When it rains….

So yesterday I am at work and the phone rings. I pick it up and it is the counselor from the YMCA. My heart races is M2 ok, she freaks occasionally and runs when scared. The counselor said that the issue was with M1. What the heck..did she get hurt? The counselor talks in a measured voice

“Your daughter slapped another counselor in the face. She claimed she was horse playing but everyone involved said the staff corrected her and M1 swung at her.”

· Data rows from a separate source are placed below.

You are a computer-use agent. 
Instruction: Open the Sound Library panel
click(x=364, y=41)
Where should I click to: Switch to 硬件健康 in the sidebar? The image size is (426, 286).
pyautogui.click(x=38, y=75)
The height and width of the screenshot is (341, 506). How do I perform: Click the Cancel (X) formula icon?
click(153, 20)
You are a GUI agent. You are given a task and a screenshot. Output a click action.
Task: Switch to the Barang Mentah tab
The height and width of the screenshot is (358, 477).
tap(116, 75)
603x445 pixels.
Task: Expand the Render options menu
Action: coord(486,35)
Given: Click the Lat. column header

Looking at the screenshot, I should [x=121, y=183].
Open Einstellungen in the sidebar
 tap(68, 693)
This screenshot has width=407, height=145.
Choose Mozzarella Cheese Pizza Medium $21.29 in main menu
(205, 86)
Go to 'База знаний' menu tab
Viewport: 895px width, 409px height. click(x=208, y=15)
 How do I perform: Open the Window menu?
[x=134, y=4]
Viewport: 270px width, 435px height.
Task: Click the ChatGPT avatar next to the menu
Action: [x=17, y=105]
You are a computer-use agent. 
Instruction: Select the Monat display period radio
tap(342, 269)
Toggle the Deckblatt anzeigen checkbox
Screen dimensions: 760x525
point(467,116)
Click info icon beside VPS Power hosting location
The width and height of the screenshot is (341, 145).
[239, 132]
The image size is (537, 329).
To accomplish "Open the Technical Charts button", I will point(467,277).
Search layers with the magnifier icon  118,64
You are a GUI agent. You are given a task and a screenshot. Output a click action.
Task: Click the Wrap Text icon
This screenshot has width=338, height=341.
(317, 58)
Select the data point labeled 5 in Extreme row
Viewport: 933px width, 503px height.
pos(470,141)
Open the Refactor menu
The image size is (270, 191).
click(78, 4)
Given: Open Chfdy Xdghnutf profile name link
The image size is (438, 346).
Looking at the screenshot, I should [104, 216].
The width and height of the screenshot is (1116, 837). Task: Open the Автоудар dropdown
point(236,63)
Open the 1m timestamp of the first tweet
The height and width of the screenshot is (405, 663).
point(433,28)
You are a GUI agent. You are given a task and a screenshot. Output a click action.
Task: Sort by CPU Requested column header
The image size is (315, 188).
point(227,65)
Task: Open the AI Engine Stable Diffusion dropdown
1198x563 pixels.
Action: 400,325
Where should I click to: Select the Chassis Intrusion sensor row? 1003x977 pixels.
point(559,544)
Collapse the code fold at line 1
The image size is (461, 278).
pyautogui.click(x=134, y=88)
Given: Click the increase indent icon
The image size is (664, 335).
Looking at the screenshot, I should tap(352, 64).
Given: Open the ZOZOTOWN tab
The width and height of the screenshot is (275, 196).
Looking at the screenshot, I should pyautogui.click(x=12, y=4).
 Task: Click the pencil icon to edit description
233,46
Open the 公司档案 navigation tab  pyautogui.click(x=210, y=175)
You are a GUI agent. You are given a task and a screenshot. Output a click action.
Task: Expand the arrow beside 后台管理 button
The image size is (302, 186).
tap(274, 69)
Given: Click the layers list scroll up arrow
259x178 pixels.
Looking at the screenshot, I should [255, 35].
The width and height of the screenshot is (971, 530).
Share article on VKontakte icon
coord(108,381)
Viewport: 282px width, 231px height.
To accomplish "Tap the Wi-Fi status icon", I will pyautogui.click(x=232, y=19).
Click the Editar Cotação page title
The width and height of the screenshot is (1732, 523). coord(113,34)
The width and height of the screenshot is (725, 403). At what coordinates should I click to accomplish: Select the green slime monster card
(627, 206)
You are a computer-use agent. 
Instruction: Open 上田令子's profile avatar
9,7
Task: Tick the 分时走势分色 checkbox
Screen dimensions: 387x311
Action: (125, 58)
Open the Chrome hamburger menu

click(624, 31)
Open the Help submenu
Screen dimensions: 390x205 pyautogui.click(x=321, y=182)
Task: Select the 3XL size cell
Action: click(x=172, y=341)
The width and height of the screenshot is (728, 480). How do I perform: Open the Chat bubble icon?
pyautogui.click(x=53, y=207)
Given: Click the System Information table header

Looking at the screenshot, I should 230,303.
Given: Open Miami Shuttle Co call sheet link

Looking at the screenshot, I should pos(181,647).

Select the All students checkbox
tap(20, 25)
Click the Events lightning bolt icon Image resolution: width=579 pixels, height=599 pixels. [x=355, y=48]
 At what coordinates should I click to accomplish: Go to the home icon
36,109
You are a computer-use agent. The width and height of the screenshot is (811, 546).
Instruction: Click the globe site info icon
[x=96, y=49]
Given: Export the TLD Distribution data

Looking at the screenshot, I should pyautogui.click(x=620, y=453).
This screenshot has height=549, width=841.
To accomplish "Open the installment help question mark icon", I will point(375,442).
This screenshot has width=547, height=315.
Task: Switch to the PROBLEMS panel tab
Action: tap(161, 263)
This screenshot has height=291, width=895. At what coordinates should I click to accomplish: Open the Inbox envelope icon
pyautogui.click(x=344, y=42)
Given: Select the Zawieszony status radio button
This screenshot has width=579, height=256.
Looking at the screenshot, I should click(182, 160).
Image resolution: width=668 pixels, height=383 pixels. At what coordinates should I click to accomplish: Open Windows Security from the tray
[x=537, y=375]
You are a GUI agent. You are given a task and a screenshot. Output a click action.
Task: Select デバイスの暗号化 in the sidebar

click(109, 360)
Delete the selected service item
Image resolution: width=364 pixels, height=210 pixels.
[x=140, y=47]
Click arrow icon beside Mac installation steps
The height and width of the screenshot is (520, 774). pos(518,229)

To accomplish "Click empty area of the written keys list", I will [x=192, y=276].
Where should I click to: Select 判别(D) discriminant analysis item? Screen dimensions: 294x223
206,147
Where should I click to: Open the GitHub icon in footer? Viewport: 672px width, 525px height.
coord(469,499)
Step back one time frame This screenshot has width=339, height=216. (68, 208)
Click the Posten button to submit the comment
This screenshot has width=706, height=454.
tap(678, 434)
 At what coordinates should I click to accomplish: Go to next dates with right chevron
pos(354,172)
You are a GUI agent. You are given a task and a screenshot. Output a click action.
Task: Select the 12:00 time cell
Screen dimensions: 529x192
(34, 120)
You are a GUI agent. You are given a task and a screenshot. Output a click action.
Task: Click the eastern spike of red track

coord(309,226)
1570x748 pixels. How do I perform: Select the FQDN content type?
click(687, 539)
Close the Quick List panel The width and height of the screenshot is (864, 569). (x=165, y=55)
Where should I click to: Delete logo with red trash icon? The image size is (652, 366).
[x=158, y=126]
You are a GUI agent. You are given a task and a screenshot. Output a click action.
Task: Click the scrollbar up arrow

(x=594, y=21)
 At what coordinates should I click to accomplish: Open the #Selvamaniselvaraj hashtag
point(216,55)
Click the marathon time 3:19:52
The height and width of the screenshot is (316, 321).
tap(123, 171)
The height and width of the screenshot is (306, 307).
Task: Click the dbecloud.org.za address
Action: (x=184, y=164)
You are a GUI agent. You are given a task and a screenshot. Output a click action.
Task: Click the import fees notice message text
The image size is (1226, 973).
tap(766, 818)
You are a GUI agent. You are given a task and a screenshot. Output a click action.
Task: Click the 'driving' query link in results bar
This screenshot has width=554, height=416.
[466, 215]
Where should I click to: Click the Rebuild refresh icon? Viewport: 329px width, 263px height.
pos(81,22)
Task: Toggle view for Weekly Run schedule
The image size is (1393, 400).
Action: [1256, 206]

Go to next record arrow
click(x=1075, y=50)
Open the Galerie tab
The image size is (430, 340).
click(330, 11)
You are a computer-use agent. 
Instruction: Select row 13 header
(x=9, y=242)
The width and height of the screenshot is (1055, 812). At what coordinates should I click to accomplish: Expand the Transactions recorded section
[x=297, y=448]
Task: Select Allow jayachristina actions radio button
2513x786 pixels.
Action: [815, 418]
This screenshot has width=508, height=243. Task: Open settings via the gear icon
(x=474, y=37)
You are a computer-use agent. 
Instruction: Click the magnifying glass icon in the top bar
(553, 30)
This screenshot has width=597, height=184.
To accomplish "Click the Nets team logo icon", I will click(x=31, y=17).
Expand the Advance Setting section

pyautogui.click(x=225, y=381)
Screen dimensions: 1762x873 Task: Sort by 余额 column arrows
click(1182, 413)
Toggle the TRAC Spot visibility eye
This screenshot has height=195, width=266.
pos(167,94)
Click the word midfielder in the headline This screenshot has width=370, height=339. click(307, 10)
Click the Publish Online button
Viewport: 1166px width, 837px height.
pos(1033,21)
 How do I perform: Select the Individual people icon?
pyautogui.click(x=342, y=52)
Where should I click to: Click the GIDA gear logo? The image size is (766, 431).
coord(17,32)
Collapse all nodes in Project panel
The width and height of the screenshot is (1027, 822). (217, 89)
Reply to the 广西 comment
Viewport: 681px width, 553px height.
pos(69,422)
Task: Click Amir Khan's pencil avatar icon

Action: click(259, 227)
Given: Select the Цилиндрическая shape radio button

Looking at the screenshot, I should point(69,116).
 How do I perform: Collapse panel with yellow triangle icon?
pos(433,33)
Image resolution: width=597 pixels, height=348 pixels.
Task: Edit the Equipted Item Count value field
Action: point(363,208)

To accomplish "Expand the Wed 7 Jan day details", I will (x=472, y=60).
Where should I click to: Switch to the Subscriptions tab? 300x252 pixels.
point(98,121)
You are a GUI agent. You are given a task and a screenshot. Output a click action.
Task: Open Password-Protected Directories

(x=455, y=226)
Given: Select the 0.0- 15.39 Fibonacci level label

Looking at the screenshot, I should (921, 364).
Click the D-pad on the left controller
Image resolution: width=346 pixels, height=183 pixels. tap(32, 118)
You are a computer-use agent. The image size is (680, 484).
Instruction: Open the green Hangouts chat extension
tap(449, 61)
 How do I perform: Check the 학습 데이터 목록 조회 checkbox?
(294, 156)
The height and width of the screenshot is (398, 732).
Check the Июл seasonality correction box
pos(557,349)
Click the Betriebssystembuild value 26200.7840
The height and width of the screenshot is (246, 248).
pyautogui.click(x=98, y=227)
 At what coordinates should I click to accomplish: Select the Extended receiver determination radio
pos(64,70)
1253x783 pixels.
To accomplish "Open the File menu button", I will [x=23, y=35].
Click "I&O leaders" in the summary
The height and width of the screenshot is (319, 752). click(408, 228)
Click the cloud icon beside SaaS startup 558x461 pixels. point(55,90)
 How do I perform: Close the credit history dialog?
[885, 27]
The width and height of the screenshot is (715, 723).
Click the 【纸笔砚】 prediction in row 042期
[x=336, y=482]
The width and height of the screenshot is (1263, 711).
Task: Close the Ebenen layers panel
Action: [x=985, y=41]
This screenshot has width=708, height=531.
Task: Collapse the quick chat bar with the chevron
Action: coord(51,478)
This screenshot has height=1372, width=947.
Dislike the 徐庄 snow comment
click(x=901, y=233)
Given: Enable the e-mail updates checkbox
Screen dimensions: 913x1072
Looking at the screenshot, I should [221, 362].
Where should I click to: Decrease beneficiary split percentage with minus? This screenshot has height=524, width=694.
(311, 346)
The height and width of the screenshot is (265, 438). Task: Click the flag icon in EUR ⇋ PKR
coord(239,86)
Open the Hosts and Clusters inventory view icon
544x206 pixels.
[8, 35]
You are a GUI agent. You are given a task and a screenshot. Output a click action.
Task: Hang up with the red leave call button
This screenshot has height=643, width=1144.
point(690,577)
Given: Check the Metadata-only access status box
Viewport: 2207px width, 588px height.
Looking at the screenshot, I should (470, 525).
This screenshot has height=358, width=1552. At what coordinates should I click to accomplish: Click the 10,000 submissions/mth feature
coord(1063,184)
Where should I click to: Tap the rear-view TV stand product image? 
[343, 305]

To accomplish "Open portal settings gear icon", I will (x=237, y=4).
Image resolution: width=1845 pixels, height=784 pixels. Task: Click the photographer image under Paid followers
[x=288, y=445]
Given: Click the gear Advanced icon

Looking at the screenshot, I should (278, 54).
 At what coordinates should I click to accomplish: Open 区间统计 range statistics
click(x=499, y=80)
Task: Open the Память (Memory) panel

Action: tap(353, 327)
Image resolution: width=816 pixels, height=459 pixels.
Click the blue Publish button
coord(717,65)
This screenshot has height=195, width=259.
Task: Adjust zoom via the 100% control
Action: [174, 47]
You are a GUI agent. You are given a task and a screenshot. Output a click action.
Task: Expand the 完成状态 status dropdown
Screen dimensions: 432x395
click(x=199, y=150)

Now I am ANGRY, why in the heck did she do something so freaking stupid? Well it doesn’t matter I suppose she still gets 2 days suspension and I have to pay for private care. I to scream but I am at work so I just clench my teeth. How in God’s green earth does this child expect to become a counselor in training if she runs her mouth and now hits people. I desperately wish like I have so many times since she came to me that there was a drug for impulsivity.

I leave work and go to pick up Little Man and the staff in his play yard look stressed. Yep I know this look, what was it this time? Staff tell me he bit his morning teacher, ripped apart the classroom and kicked multiple staff and peers. I look at him and he refuses to make eye contact a sure sign he is guilty as heck. I don’t even know what to say and since I am already mad about M1 now is probably not the time for me to actually say something. I look at him and say “You are in trouble, we will talk at home”

I grab Little Bit and we walk to the van. I see a man hanging out in front of my van who I do not know. I hang back a minute, I am parked on the street so maybe he is just waiting to cross. The road clears he doesn’t move, he is looking around nervously. Well the bad news is I am angry so not the best judge of things. I walk up to him and say “Excuse me, this is my vehicle and I will need to move it so you will have to move.” He lifts his hand and I see he has a bag of pills of different sizes and shapes. Now I am pissed but also scared, he is a dealer and could be armed. Mustering false courage I say through gritted teeth. “Get out of here can you not see that I have children?!?!” He looks stunned but runs across the street and I pull away shaking scared.

I get to the YMCA and get the run down again on M1. I look at the head counselor and in front of M1 reiterate that her behavior is not acceptable and will be dealt with at home. One of her peers starts to mock her and I shot her the look of death. I said “And unless you want me to tell your mother what you are doing I would advise you to keep it to yourself” The peer stopped immediately, she did know I knew her Mom and that her Mom would NOT tolerate this type of behavior. M1 muttered at me “You are embarrassing me” and I shot back “How do you think I feel having to claim you after everyone saw what you did?”

We ride home in silence because honestly what I wanted to say to both was not what we would call “positive parenting” We pass a McDonalds and they all ask for it. I am shocked really you want me to buy you things after this?? I say “Soon as you earn it we will get it” Eventually I am calm enough to talk and we discuss what happened and the implications. Little Man looks truly regretful and per usual M1 looks defiant. Yep can’t win them all I suppose so I will take what I can get.

I dropped off M1 this morning at the babysitter with a crud load of work to do while she was there. Yep now she looks regretful!!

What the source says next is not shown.